> Tarea asignada
Traduce al inglés esta oración del texto sobre Stravinsky: "Stravinsky regresó al podio para ofrecer su arreglo de 1917 de la tradicional Canción de los boteros del Volga".

Igor Fedorovich Stravinsky se convirtió en ciudadano estadounidense el 28 de diciembre de 1945, cuando renunció a su ciudadanía anterior, la francesa, que había obtenido el 10 de junio de 1934. 

 

Hay quien asegura que en alguna ocasión confesó públicamente que ignoraba cuál sería la nacionalidad que adoptaría si estallara una tercera Guerra Mundial.

 

Los Ángeles, Moscú, Nueva York

 

En la urbe californiana originalmente llamada Pueblo de Nuestra Señora la Reina de los Ángeles del Río Porciúncula (hoy día simplemente Los Ángles), vivió Stravinsky el mayor tiempo de su vida. En ella encontró el ambiente cultural propicio gracias a la amistad con numerosos artistas, músicos, intelectuales y escritores europeos que huyeron de la vesania nazi. Sin embargo, radicó en Nueva York los dos últimos años de su vida.

 

Por recomendación de Robert Craft (1923), el compositor, director de orquesta, escritor y fiel confidente de Stravinsky, el compositor ruso-francés-estadounidense regresó en 1962 a su nativa Rusia tras una ausencia de 48 años.

 

El 26 de septiembre de ese año, dirigió frente a la Orquesta Sinfónica Estatal de Moscú dos obras suyas: Ode(1944), “canto elegiaco a la memoria de Natalie Koussevitzky”, fallecida en 1942, y la suite del ballet Orpheus (1947). 

 

Robert Craft, “amanuense”, “factotum” o “fámulo”, como también se le ha llamado peyorativa e injustamente, dirigió Le sacre du printemps. Stravinsky regresó al podio para ofrecer su arreglo de 1917 de la tradicional Canción de los boteros del Volga.

 

Importancia de los ballets

 

Muy significativa resulta la decisión de Stravinsky de haber escogido para esa ocasión única en su vida dos partituras de ballet, puesto que su música para este arte constituye lo más representativo de su producción. Quizá solamente la Symphonie de Psaumes, de 1930, “compuesta para la gloria de Dios y dedicada a la Sinfónica de Boston en su cincuentenario”, sea tan amada por el stravinskiano medio como sus ballets del periodo ruso.

 

Curiosamente, los ballets de Stravinsky se convirtieron en los pararrayos de la furia de los misoneístas, los autonombrados jueces y críticos que sufren un rechazo patológico ante cualquier cambio y se creen erigirse en defensores de las tradiciones; los que afirman, entre otras sandeces, que la buena música murió con Johannes Brahms (1833-1897).

 

Torrente ígneo

 

La más somera inclusión del torrente ígneo contra los ballets de Stravinsky superaría el espacio disponible de este trabajo. He aquí, por tanto, unas cuantas muestras:

 

“Es la más discordante composición jamás escrita. Nunca el culto a la nota falsa había sido aplicado con tal habilidad, celo y ferocidad”, escribió entre otros improperios Pierre Lalo, en Le Temps, de París, el 3 de junio de 1913.

 

“El auditorio del Ballet Russe reaccionó hacia esta nueva obra, Le sacre du printemps, con gritos destemplados y risas, interrumpidas por los aplausos de unos cuantos iniciados”, consignó Henri Postel du Mas, en Gil Blas, el 4 de junio de ese año.

> Datos registrados
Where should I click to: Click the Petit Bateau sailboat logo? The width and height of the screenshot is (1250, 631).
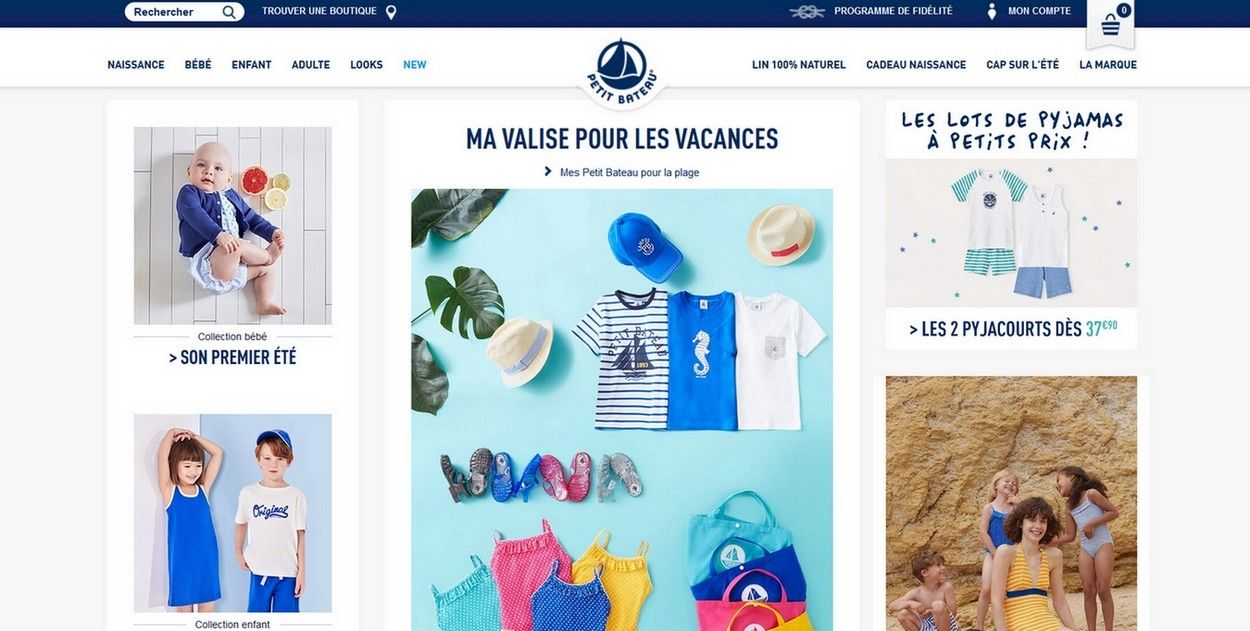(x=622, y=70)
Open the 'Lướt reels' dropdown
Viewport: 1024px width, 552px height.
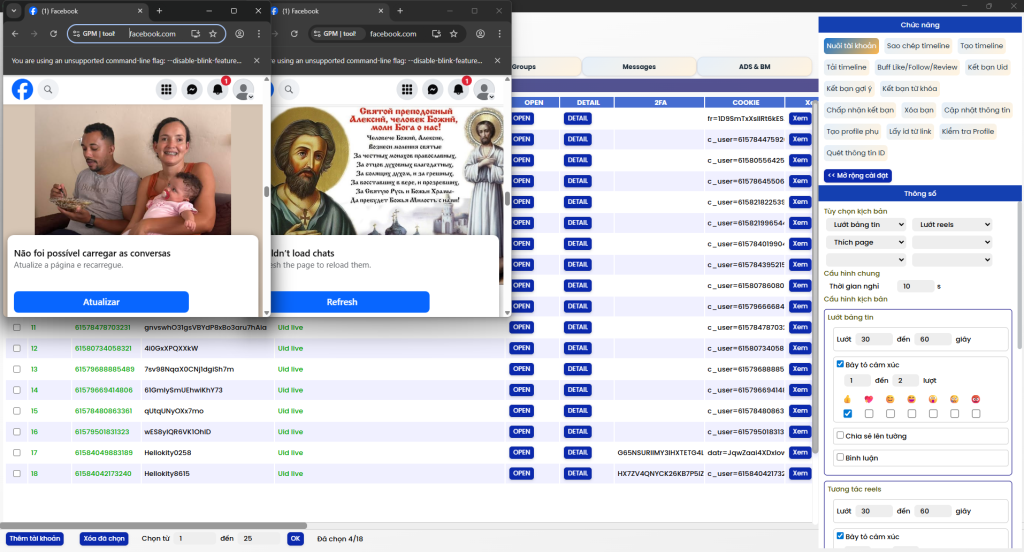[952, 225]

> Respuesta
Stravinsky returned to the podium to offer his 1917 arrangement of the traditional Song of the Volga Boatmen.